[TEXT SEGMENT]
┄┄┄┄┄┄┄┄┄┄

Everything you thought was important to your customers is NOT

In 1973 two Princeton professors J. Darley and Batson published a research called “From Jerusalem to Jericho” where they summarised the results of their experiments conducted with 59 priests. Why would you care almost 50 years later? Because they proved that everything you thought was crucial for your customers about your product is probably not that important.

That’s what professors did. They took 59 priests and asked them why they joined the Church. About half of priests said that it was to help others. About 50% admitted that their motivation was more selfish and they were looking for career opportunities.

Then priests were split into 3 groups and were asked to deliver a speech. But group 1 was told they had 5 minutes to get to the auditorium. Group 2 — that they had 15 min. Group 3 — an hour.

That’s where the real experiment started. On their way to the lecture, every priest had to pass professors’ assistants who pretended to be in distress. They groaned and cried. Who do you think stopped helping the person in distress? Priests who joined the church to help others?

Nope! In the “low hurry” group 65% of priests stopped disregarding their motivations. In the “high hurry” group almost no one stopped.

┄┄┄┄┄┄┄┄┄┄

[Stored entries]
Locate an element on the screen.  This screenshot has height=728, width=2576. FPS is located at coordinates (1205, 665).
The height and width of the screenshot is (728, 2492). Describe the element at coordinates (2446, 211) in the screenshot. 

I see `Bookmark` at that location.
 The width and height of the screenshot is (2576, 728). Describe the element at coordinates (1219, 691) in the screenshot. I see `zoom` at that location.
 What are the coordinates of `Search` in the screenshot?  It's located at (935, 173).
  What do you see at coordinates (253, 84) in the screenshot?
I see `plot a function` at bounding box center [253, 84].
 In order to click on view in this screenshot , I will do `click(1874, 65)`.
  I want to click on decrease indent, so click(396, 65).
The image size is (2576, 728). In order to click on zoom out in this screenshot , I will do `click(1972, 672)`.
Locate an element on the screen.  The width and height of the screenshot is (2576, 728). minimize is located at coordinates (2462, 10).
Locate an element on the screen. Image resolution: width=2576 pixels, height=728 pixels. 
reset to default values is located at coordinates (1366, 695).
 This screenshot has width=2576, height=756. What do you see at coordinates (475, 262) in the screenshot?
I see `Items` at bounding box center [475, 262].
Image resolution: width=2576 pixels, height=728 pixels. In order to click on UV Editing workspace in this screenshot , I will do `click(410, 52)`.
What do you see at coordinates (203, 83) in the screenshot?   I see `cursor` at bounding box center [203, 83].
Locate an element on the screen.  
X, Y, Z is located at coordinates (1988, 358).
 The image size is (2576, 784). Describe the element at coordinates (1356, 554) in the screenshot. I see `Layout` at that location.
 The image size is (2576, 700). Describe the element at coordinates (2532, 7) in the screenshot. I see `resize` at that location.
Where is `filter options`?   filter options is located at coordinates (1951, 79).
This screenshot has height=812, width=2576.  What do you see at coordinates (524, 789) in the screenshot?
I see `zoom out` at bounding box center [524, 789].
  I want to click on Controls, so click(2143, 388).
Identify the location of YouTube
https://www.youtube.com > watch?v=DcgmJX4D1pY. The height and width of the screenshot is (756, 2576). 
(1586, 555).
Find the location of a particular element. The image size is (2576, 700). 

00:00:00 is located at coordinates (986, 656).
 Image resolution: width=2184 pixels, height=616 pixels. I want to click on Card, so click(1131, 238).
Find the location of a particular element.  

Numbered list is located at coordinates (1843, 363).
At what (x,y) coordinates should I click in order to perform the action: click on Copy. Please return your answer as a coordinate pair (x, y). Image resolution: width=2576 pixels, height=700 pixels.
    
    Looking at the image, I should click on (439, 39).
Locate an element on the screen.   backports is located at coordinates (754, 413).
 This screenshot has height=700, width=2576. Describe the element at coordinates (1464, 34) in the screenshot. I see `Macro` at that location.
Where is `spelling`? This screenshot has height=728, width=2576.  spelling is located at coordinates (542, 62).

┄┄┄┄┄┄┄┄┄┄

[EXERCISE] Could you carry the piece about the Princeton priest experiment forward from its last sentence? The stored entries have no role here.

[EXERCISE ANSWER]
This experiment proved that personality has a lower impact on the person’s actions than the context. But not all the context! There’s another twist to this story: half of the students were assigned to talk about Good Samaritan (the topic that was supposed to make them more compassionate) another half - about the pain points of the priesthood. Professors did not detect any topic-related impact on the empathy level of the priests. Time pressure overweighted any other motives the participants might have had.

How can you use it?

Create your user journey map and find out as much as you can about jobs to be done!

They provide insights on the most important context for your customers. The circumstances they find themselves in and that have driven them to look for a solution to their problem are more important than your pricing policy, competition, UI attractiveness, UX quality, or anything else.
 
@bearingfruitfortis Yes we've all read Malcolm Gladwell. It's nice you read one chapter and copied it word for word without any understanding of the context. This does not apply and the experiment had varied results when repeated with other demographics. This is psuedo-science at its best.
 
@alexbavib I like OP's thoughts, but in what world do we need to choose a purchase in 5 minutes?

I really feel it's experience of being heard more than anything that has the largest influence on conversion. If a potential user is already looking into your product/service, as long as it meets their base requirement, most people will have no issue paying 5-20% more for the product if they're given full attention with customer service going out of its way to be available to them.

For example, I'm trying to build my credit score and signed up for an app to report my rent payments (wont name the app so I won't come off as marketing it) and my account hadn't been approved in over a month and a half.

Turns out I didn't connect my rent portal because it hadn't shown up in their software gateway. I went onto their site and clicked the chatbox notification yesterday morning. The founder was the one who answered as his employees were off on the weekend.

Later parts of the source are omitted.